O relator acatou uma emenda sugerida pelo senador Hamilton Mourão (Republicanos-RS). O texto prevê tramitação prioritária e isenção de custas, taxas ou despesas em processos que apuram crimes contra a mulher. “Justiça lenta é sinônimo de impunidade e, consequentemente, um estímulo para que agressores continuem atuando. A isenção de custas, por sua vez, é uma barreira a menos para a mulher que procura a justiça para denunciar uma situação de violência”, explica Alessandro.

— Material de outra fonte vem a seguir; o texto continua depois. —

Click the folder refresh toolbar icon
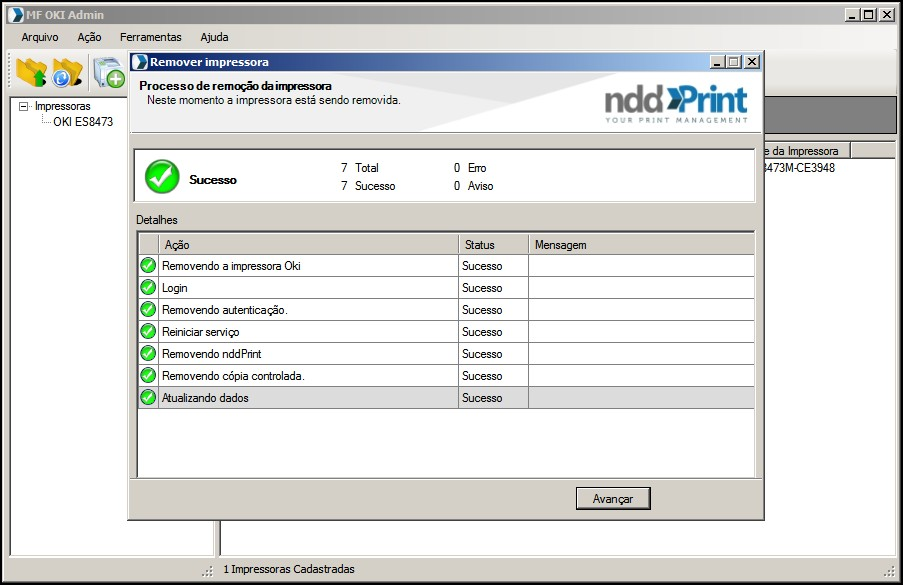Screen dimensions: 903x585 [67, 73]
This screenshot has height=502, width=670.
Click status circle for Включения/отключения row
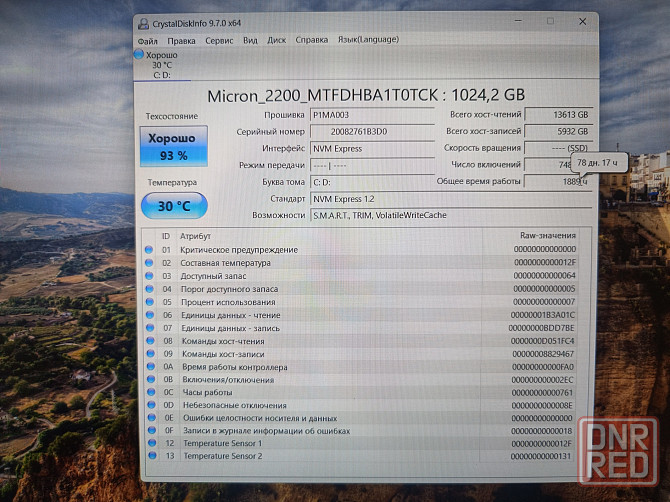tap(149, 379)
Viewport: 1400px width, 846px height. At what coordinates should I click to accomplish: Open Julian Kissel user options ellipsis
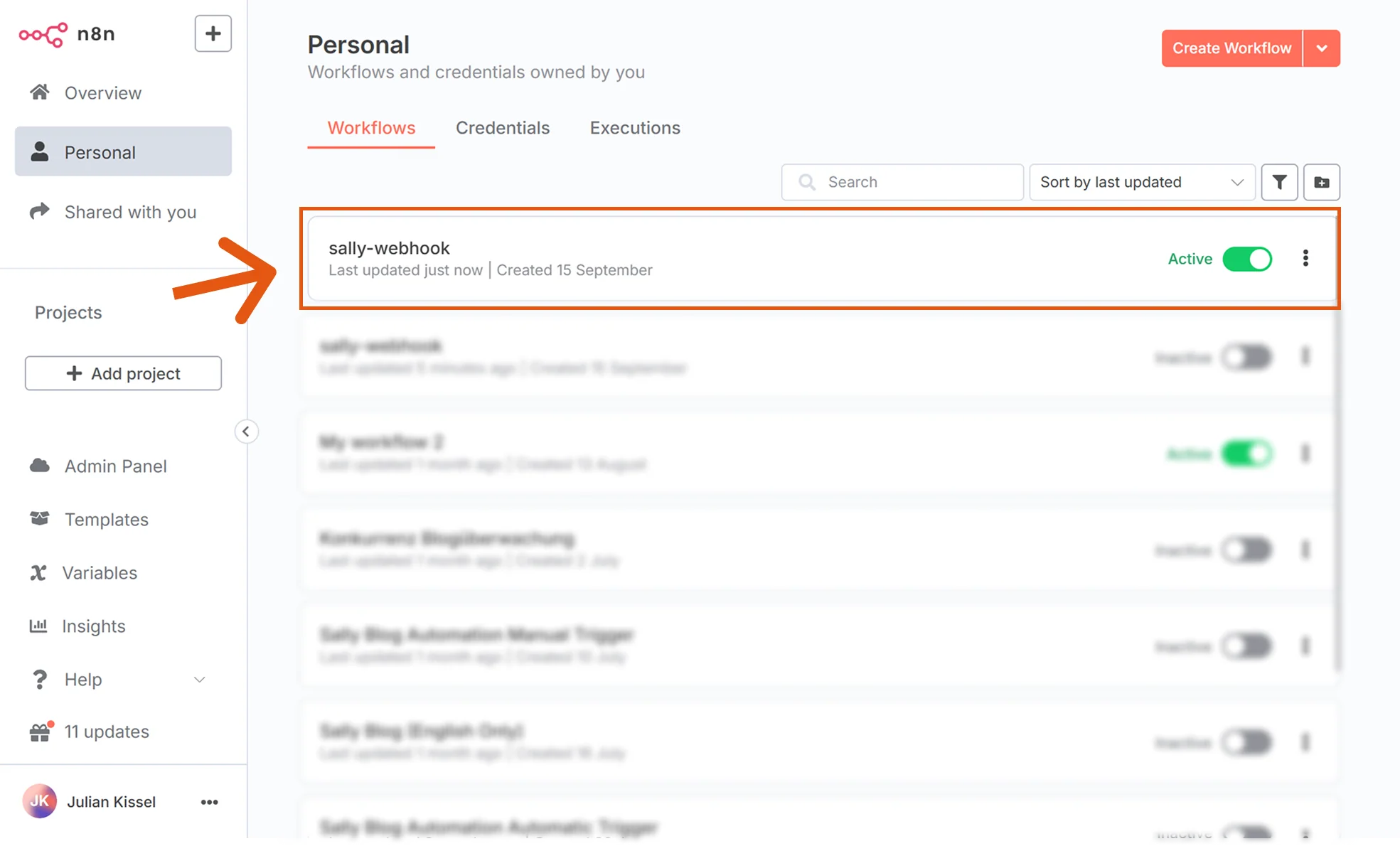point(209,802)
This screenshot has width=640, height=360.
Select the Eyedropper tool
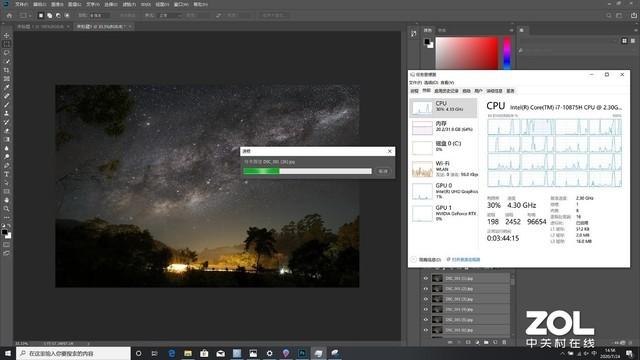tap(7, 87)
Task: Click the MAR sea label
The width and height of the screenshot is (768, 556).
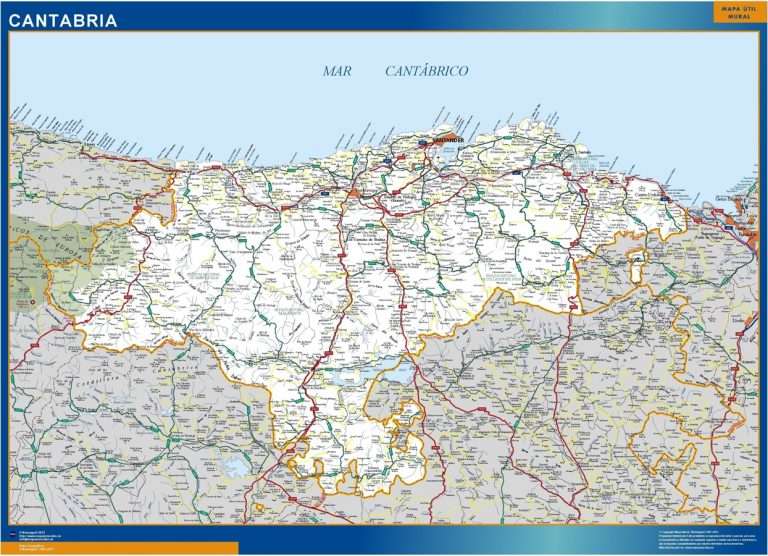Action: tap(337, 71)
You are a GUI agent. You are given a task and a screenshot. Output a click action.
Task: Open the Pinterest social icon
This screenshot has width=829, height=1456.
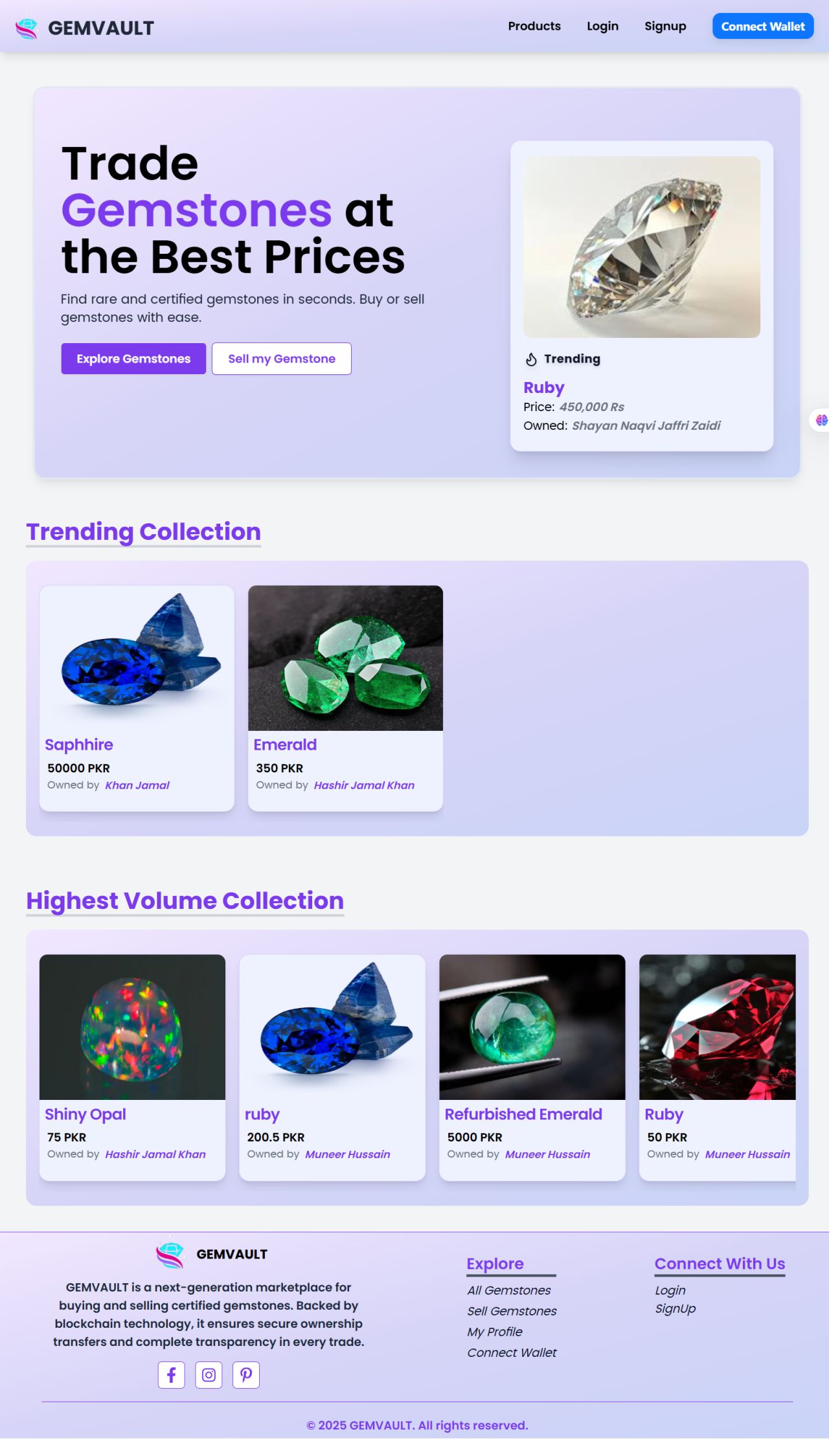click(x=246, y=1374)
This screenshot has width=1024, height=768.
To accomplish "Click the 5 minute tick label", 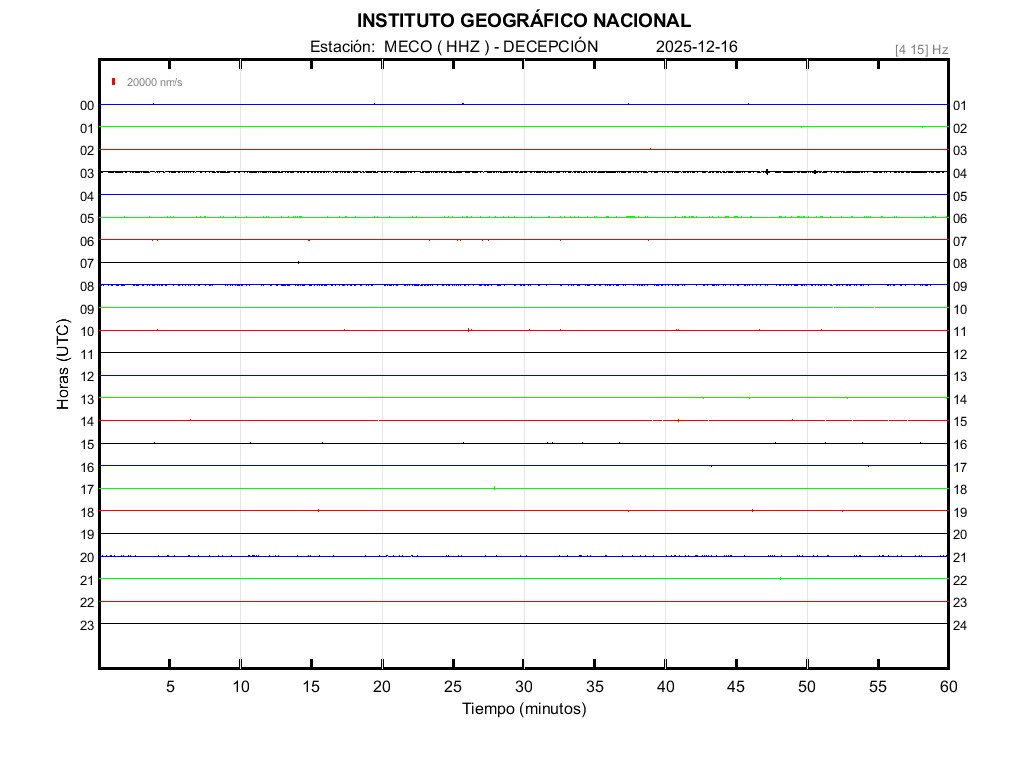I will point(170,687).
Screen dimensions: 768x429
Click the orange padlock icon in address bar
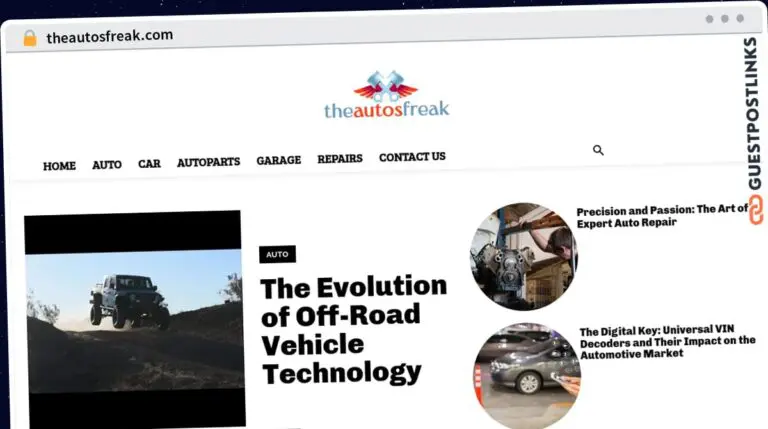(30, 38)
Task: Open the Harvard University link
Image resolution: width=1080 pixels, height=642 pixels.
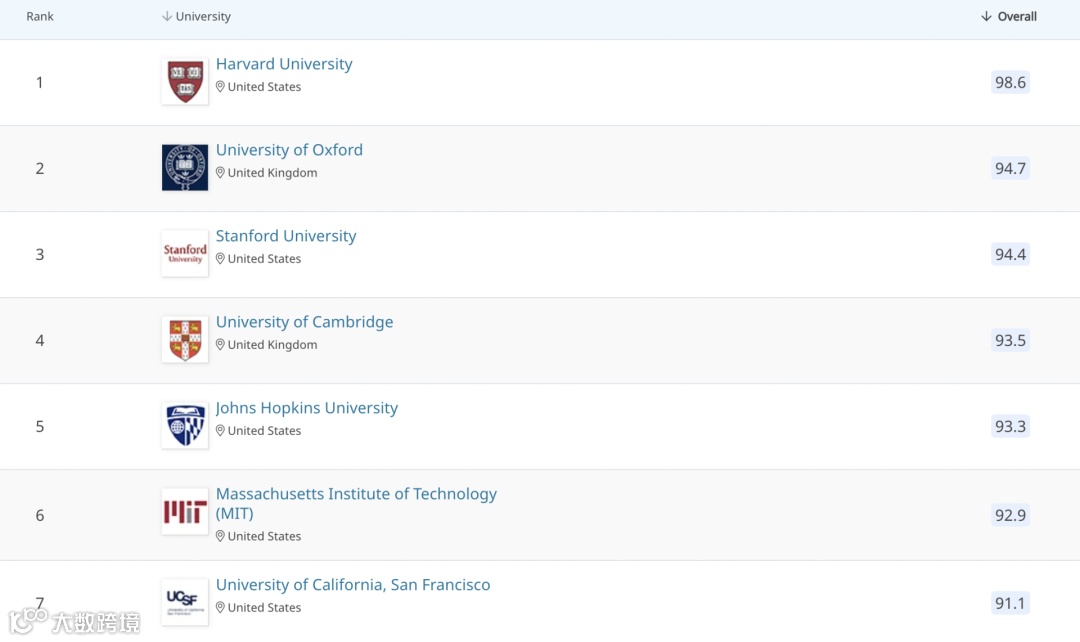Action: point(284,64)
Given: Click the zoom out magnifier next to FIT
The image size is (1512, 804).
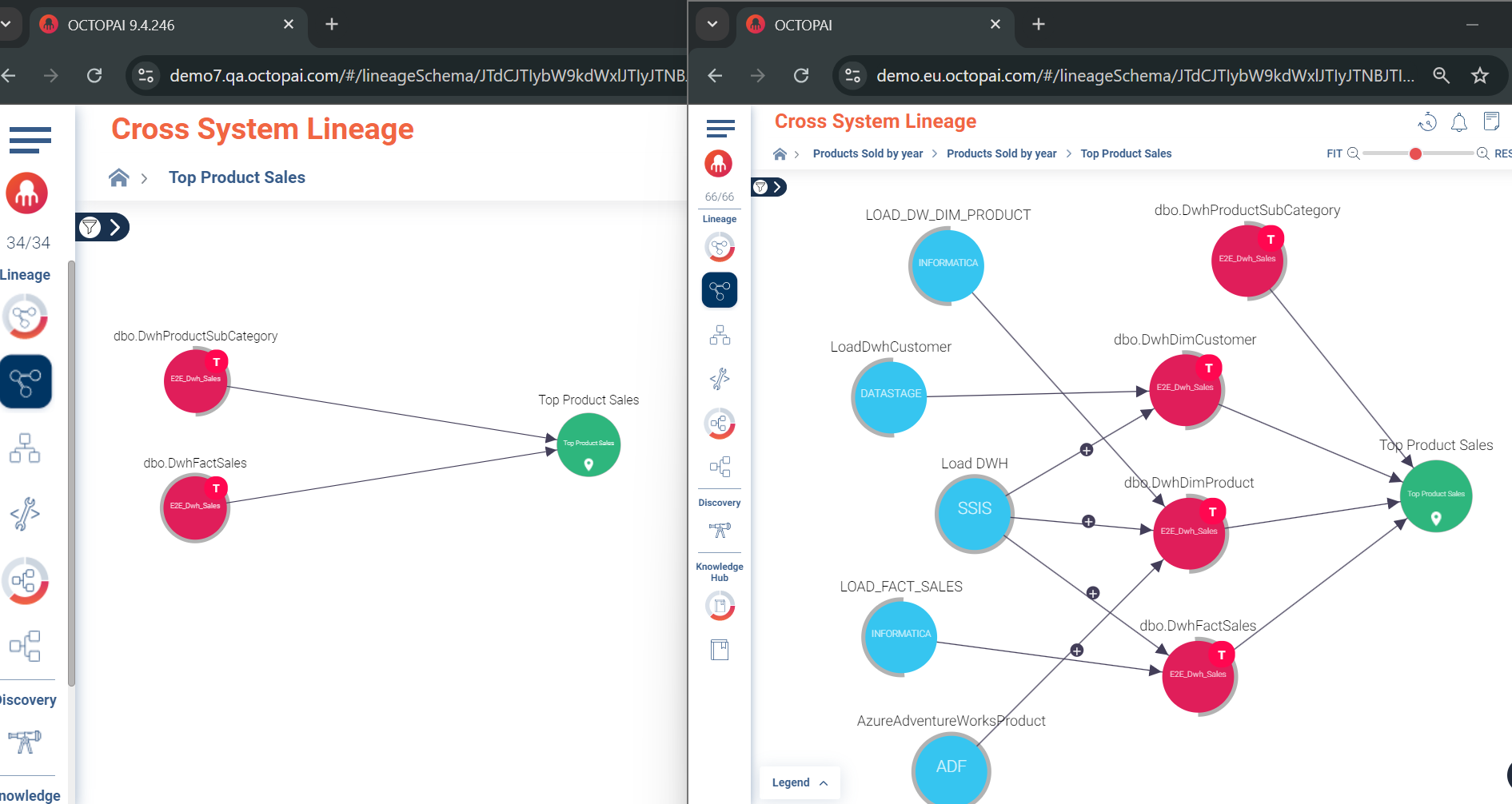Looking at the screenshot, I should click(x=1353, y=153).
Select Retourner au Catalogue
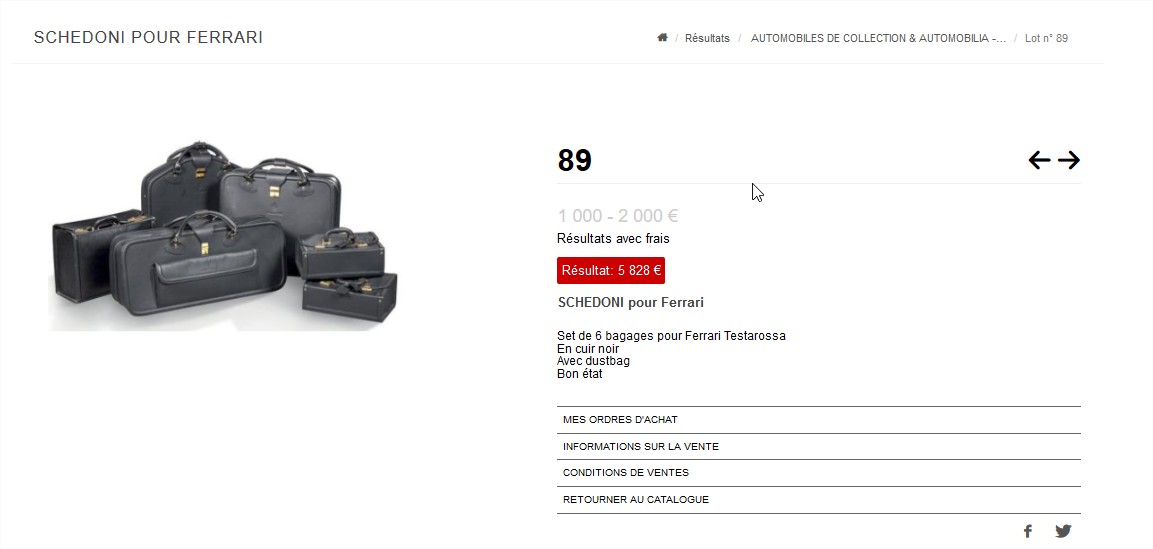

O relator também acatou uma emenda do senador Sergio Moro (União-PR). Ela prevê que a transferência de condenado ou preso provisório que ameace ou pratique violência contra a vítima ou familiares durante o cumprimento da pena. A regra vale para presos que tenham cometido crime de violência doméstica e familiar contra a mulher. Nesse caso, ele deve ser transferido para estabelecimento penal distante do local de residência da vítima, ainda que localizado em outro estado.
O projeto altera o Código Penal ( Decreto-Lei 2.848, de 1940) , a Lei das Contravenções Penais ( Decreto-Lei 3.688, de 1941 ), a Lei de Execução Penal ( Lei 7.210, de 1984 ), a Lei de Crimes Hediondos ( Lei 8.072, de 1990 ) e a Lei Maria da Penha ( Lei 11.340, de 2006 ).